- **Dataset records**
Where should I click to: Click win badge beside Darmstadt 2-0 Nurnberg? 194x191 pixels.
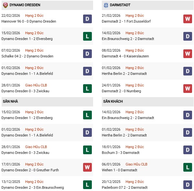click(x=188, y=88)
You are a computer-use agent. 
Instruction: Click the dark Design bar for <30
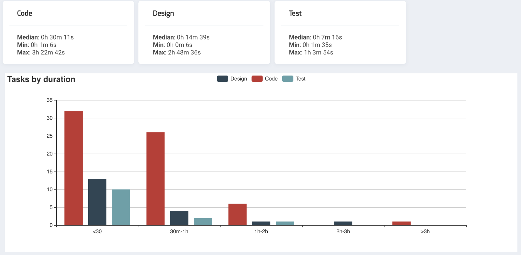pos(97,202)
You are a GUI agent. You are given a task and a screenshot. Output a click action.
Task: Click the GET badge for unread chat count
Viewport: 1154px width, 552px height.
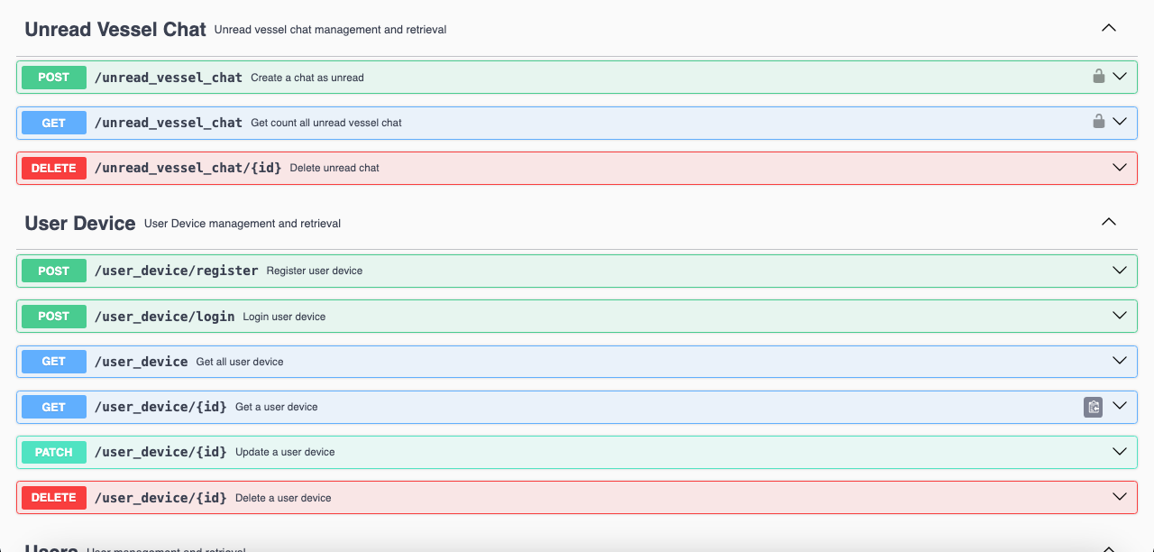point(54,123)
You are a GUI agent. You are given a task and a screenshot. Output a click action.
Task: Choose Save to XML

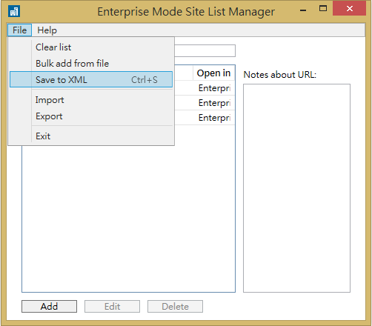[91, 79]
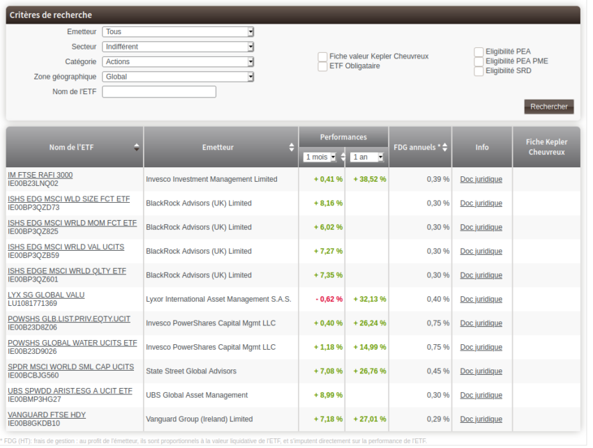Tick the Eligibilité PEA PME checkbox
The height and width of the screenshot is (448, 593).
[x=479, y=61]
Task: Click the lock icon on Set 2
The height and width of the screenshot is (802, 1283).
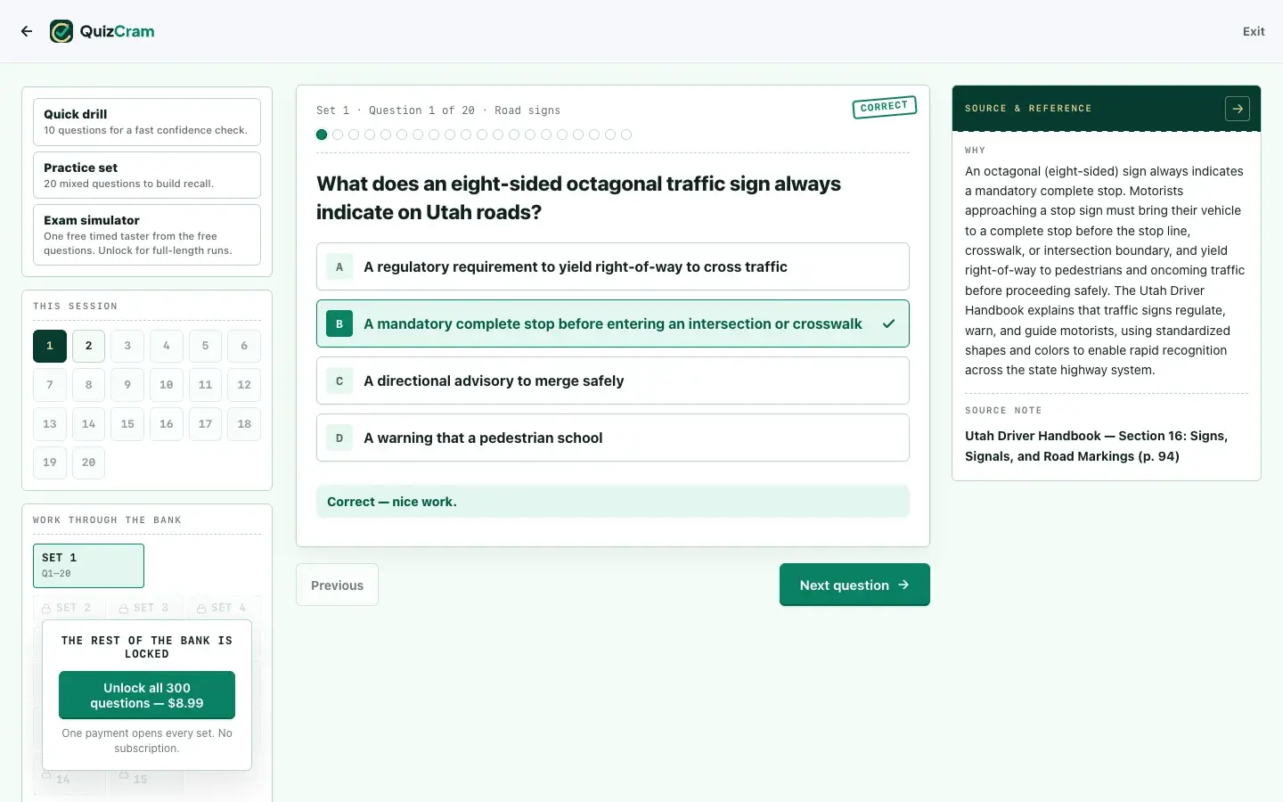Action: pyautogui.click(x=46, y=609)
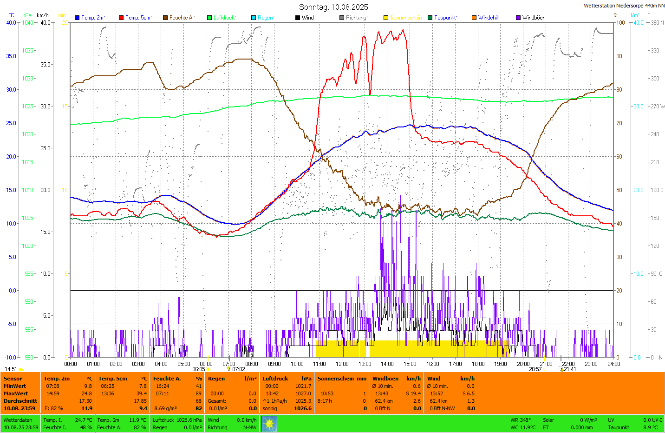
Task: Click the 12:00 time axis label
Action: pos(342,364)
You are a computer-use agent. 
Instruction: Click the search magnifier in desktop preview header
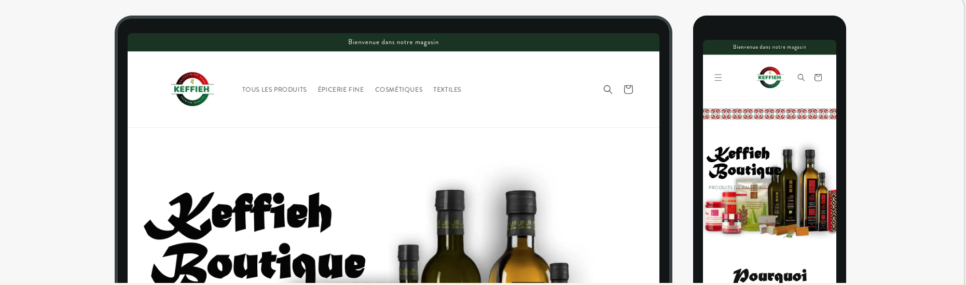(608, 90)
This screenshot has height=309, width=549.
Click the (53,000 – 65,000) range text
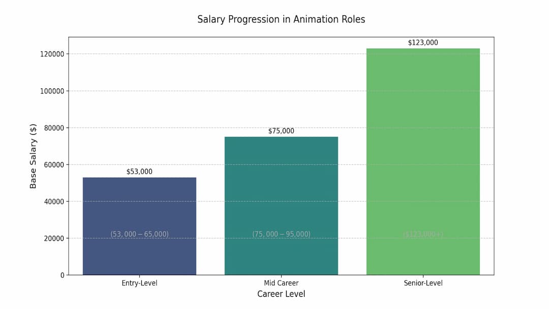coord(139,234)
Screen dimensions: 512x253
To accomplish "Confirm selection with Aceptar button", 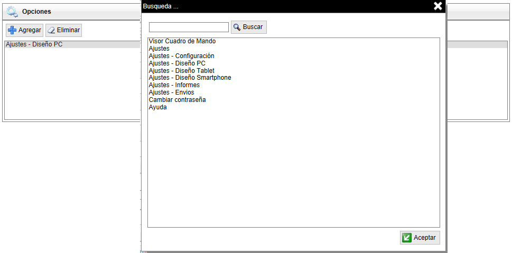I will [x=420, y=238].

- **ABOUT THIS EXERCISE**
Set down exactly the lines above, from the line containing "Viewport: 1154px width, 552px height." through the line containing "Task: Click the lock icon on Set 2". Skip the pictures.

- **RESPONSE AREA**
Viewport: 1154px width, 552px height.
point(54,123)
You are a GUI agent. You are given a task and a screenshot. Output a click action.
Task: Choose Save to XML

[91, 79]
Tick the Eligibilité PEA PME checkbox
The height and width of the screenshot is (448, 593).
[x=479, y=61]
Task: Click the lock icon on Set 2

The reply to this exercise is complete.